** What the task requires **
Set down exactly the lines below between the line holding "Task: Open the" and the line holding "Task: Open Edit Paging options", inclusive; no other line belongs in the answer.

** Collected data **
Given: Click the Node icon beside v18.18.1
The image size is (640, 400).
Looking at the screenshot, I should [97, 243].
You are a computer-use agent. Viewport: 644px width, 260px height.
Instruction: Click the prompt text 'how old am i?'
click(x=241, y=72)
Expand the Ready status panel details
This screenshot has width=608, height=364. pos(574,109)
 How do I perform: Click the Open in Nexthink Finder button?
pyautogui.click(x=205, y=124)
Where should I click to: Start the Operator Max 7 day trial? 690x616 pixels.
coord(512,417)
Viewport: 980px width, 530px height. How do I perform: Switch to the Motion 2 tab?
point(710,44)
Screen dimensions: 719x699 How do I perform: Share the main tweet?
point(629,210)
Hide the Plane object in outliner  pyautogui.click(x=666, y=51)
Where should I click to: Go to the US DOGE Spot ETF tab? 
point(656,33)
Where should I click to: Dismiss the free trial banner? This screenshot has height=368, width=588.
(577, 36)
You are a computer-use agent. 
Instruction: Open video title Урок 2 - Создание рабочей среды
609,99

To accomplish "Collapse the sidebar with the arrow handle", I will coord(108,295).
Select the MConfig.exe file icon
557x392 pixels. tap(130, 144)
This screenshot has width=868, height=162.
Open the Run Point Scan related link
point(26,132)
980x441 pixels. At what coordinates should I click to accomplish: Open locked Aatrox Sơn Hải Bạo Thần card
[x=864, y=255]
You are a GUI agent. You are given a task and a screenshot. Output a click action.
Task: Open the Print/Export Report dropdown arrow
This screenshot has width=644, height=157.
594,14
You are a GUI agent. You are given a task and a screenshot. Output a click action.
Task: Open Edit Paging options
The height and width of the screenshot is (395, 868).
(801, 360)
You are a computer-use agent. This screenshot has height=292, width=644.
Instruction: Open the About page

** Completed exercise **
Task: Open the Print/Export Report dropdown arrow
This screenshot has width=644, height=157.
594,14
You are a GUI agent. You are given a task and a screenshot. Output a click action.
Task: Open Edit Paging options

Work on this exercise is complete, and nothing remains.